Instructions to follow: For the records below, tally every line that has the word "agent" and reply with the number alone.

===== Dataset extract =====

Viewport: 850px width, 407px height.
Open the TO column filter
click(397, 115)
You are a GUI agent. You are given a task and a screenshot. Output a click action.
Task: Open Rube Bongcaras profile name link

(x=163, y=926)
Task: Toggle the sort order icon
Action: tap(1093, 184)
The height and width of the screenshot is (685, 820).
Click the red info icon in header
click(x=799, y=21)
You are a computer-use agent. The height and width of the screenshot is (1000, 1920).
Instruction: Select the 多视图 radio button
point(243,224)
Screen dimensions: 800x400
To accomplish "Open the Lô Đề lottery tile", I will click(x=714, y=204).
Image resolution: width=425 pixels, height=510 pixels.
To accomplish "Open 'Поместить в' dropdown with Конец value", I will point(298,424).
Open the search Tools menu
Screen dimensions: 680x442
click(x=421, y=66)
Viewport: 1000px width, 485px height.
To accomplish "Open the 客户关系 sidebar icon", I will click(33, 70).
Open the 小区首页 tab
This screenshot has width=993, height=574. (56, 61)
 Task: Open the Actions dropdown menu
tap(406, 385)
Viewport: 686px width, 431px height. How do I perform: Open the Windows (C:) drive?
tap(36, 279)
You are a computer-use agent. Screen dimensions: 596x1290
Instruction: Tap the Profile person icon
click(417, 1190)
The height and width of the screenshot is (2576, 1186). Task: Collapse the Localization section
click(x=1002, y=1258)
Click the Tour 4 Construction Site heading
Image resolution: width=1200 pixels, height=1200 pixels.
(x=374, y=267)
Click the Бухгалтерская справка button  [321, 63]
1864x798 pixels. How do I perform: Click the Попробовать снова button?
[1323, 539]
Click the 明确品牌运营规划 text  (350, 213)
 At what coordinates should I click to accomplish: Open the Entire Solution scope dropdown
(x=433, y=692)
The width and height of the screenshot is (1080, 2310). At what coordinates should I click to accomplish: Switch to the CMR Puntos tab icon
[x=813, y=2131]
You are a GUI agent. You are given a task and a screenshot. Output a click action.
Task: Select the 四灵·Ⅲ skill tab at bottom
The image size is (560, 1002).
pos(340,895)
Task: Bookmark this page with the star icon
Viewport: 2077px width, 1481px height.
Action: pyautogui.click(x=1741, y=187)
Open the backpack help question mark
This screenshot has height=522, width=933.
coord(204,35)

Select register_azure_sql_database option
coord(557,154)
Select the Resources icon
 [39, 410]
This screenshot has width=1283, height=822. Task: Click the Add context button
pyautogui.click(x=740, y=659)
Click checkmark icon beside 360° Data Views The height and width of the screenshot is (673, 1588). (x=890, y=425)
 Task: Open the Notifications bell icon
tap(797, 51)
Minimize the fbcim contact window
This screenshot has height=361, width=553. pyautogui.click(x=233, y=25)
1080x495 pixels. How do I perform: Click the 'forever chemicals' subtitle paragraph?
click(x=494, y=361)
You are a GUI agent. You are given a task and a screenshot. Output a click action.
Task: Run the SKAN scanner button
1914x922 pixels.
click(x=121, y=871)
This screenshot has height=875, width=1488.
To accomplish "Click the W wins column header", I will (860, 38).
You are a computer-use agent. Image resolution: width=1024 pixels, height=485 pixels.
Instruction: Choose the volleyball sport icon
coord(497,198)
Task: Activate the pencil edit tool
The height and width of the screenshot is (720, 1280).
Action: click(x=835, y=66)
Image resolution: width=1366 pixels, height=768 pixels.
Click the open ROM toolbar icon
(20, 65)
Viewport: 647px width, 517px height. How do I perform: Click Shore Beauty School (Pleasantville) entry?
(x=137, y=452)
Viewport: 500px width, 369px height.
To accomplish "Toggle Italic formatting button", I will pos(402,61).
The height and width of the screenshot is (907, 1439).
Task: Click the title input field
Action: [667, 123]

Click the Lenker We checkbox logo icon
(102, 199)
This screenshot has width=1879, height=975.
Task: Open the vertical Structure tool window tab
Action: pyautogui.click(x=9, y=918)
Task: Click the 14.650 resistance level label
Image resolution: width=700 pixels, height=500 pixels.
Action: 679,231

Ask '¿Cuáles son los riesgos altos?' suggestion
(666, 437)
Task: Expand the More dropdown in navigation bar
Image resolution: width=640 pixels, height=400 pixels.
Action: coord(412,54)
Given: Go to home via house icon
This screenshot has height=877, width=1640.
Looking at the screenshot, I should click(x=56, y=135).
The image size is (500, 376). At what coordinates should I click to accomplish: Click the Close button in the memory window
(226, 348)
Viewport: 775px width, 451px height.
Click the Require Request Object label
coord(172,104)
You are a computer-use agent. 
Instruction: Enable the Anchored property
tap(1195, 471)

=====

Written solution: 7